SOURCE EXTRACT START

Voters approved the idea in 2007, but the agency ran into trouble last year.

At least two grants were awarded improperly, and scientific advisors resigned in protest.

Since last December, the money has been frozen. That included money for 19 grants for MD Anderson totaling almost $19 million.

Dr. Ethan Dmitrovsky is provost for MD Anderson.

“Most of the work was really delayed, so this was a situation where vital scholarship was put on hold.”

Now the moratorium on funding has been lifted, so money for those 19 grant winners should start flowing to MD Anderson soon.

Dmitrovsky says the CPRIT money is critical because grants from the National Institutes of Health have been affected by budget fights in Washington and the federal sequester.

“Federal funding is flat, has been flat for a number of years. And the net result is because of inflationary increases in salary and for equipment that the purchasing power of each grant has been going down each year.”

SOURCE EXTRACT END
RECORDS SUPPLIED START

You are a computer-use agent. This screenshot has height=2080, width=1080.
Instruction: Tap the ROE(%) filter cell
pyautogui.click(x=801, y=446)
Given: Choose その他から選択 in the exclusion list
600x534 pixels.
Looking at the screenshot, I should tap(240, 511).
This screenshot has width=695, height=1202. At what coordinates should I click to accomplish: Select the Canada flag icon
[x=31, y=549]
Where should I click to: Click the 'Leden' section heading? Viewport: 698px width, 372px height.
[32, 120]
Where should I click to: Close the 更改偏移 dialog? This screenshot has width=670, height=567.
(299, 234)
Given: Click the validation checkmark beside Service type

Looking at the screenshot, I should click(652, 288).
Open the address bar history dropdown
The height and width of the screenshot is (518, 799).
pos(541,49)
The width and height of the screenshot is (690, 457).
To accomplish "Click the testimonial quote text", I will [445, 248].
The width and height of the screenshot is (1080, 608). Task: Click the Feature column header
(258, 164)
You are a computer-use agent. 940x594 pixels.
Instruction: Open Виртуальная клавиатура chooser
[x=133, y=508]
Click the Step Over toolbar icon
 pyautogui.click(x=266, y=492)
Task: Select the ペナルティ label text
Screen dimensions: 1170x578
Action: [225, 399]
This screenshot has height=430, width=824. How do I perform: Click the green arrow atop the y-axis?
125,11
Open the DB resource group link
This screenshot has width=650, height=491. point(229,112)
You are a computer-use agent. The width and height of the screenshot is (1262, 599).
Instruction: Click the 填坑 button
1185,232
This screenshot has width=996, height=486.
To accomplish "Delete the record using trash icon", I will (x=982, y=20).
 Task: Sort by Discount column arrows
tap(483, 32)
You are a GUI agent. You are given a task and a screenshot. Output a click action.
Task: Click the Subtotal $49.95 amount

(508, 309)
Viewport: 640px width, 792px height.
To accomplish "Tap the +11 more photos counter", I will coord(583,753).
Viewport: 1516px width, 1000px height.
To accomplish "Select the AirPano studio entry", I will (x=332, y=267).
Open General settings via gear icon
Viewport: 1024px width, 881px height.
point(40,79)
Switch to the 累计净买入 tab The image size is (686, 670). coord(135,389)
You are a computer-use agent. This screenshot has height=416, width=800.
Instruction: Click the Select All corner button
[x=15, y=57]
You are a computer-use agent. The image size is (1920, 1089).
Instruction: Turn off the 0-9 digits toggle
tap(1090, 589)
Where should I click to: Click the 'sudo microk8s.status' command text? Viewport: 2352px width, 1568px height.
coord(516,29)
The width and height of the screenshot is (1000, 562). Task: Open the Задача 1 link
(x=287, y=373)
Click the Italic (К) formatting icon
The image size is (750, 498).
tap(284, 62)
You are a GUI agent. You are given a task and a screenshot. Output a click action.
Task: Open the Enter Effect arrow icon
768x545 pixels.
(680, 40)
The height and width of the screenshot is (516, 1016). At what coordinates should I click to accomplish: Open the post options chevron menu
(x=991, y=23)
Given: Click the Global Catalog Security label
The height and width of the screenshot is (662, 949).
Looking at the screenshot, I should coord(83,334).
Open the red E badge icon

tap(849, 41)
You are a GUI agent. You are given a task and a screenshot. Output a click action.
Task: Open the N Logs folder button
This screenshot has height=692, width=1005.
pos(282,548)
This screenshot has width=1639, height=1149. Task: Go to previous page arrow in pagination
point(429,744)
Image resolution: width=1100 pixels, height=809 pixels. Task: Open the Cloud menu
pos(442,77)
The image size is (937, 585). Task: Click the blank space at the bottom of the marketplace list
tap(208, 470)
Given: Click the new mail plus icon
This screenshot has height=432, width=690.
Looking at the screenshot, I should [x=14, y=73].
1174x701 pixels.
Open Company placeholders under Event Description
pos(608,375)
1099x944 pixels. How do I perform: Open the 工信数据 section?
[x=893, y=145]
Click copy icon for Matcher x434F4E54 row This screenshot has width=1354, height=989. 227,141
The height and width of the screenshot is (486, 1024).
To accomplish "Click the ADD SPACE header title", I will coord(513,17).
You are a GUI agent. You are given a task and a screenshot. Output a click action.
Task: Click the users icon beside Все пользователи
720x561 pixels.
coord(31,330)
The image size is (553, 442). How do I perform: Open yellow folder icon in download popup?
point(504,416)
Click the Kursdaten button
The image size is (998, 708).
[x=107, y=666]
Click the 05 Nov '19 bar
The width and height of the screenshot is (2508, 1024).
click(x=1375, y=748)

RECORDS SUPPLIED END

• YOUR TASKS:
(a) From the text about cancer research funding, extract the passage that begins with the words containing "Voters approved the" and ends with "almost $19 million.".
(b) Extend the text about cancer research funding for MD Anderson, continuing on from its final sentence.
The data has no connection to the text about cancer research funding.

• RESPONSES IN ORDER:
(a)
Voters approved the idea in 2007, but the agency ran into trouble last year.

At least two grants were awarded improperly, and scientific advisors resigned in protest.

Since last December, the money has been frozen. That included money for 19 grants for MD Anderson totaling almost $19 million.

(b)
MD Anderson became involved in the CPRIT scandals after a research team there applied for a $20 million grant to commercialize scientific discoveries. 

The team included Dr. Guilio Draetta and Dr. Lynda Chin, the wife of MD Anderson president Dr. Ron DePinho.

CPRIT initially approved the grant, but later rescinded it after questions surfaced about the handling of the grant, such as whether the application was solicited correctly and whether CPRIT should have subjected it to a scientific review.

Some of the problems at CPRIT are still under a criminal investigation in Travis County.